>> start

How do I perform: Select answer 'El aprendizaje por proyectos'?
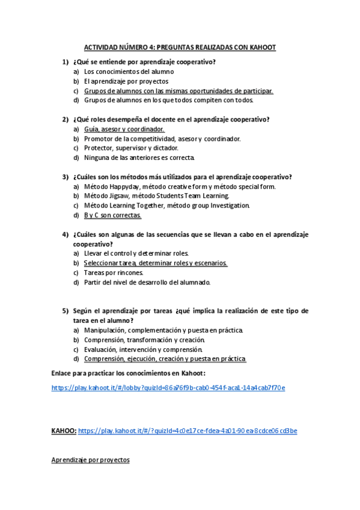(x=126, y=81)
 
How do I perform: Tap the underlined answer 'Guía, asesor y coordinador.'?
(x=124, y=129)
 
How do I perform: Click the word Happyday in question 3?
(x=121, y=186)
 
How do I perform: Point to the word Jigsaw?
(x=120, y=196)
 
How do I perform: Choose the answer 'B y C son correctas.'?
(x=112, y=215)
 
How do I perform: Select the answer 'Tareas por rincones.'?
(x=114, y=272)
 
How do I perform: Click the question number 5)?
(x=65, y=311)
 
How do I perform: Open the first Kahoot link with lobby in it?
(x=168, y=388)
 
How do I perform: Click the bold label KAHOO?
(x=64, y=431)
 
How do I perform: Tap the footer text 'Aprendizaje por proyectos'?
(x=90, y=460)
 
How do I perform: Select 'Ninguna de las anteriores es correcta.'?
(x=139, y=158)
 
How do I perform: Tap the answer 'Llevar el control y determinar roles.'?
(x=136, y=253)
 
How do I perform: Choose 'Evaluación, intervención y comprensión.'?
(x=144, y=349)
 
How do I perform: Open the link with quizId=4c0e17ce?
(x=188, y=431)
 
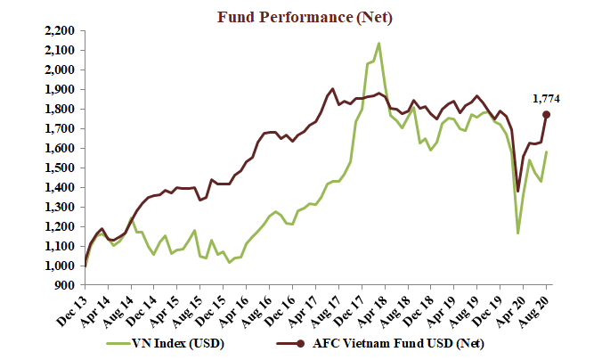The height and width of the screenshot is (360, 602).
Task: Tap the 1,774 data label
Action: [546, 99]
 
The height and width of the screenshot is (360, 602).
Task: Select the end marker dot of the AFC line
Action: [546, 114]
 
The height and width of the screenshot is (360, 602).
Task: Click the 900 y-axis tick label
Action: [66, 285]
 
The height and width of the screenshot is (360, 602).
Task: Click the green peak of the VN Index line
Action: [379, 43]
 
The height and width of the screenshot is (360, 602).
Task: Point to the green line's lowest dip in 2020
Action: [517, 233]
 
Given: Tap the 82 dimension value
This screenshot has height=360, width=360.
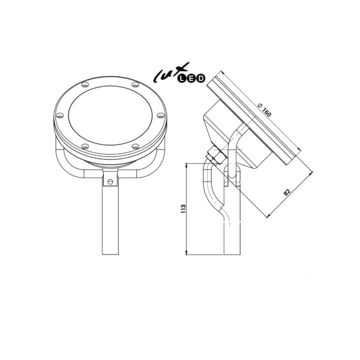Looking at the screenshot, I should pyautogui.click(x=287, y=192).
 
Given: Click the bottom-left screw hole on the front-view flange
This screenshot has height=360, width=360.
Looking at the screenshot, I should pyautogui.click(x=84, y=146).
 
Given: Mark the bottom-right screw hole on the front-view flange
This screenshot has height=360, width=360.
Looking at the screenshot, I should pyautogui.click(x=135, y=146).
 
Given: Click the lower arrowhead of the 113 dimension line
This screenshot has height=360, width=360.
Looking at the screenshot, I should pyautogui.click(x=189, y=254).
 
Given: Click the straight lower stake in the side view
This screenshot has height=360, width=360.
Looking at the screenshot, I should pyautogui.click(x=232, y=237).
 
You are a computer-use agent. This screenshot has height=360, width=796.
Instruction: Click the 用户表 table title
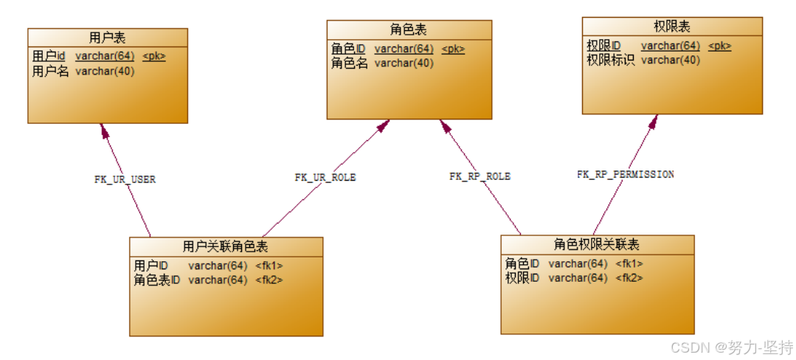[x=108, y=37]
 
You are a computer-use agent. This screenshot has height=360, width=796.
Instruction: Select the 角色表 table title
[x=408, y=30]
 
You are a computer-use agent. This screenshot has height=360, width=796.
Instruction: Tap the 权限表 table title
[x=671, y=27]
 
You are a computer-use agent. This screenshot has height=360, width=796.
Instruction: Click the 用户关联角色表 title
[x=225, y=246]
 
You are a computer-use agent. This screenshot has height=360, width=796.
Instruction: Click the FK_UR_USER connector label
[x=125, y=179]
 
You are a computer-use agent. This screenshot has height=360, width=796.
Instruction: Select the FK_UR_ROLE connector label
[x=325, y=178]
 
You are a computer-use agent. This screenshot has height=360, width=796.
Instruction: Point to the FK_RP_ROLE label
[x=480, y=176]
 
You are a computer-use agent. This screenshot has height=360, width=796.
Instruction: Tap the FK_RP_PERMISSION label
[x=625, y=175]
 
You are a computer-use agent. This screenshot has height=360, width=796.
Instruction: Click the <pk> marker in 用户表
[x=154, y=56]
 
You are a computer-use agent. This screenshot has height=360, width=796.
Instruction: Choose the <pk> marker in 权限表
[x=719, y=46]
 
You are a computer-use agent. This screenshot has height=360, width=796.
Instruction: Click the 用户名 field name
[x=50, y=72]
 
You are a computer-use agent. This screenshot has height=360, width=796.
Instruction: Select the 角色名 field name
[x=349, y=63]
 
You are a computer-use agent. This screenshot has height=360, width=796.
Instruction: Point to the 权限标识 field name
[x=610, y=60]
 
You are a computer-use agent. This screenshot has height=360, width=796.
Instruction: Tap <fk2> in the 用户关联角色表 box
[x=269, y=280]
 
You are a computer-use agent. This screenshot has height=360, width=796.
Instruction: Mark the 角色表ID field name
[x=156, y=280]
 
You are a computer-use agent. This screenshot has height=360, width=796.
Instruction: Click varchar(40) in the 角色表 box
[x=404, y=63]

>> end

Reproduce the listing from its first line through the line containing "(x=114, y=272)", including both ends, and omit the pictures from your copy.

| Response |
How do I perform: Select answer 'El aprendizaje por proyectos'?
(x=126, y=81)
 
How do I perform: Tap the underlined answer 'Guía, asesor y coordinador.'?
(x=124, y=129)
 
How do I perform: Click the word Happyday in question 3?
(x=121, y=186)
 
How do I perform: Point to the word Jigsaw?
(x=120, y=196)
 
How do I perform: Choose the answer 'B y C son correctas.'?
(x=112, y=215)
 
How do I perform: Select the answer 'Tareas por rincones.'?
(x=114, y=272)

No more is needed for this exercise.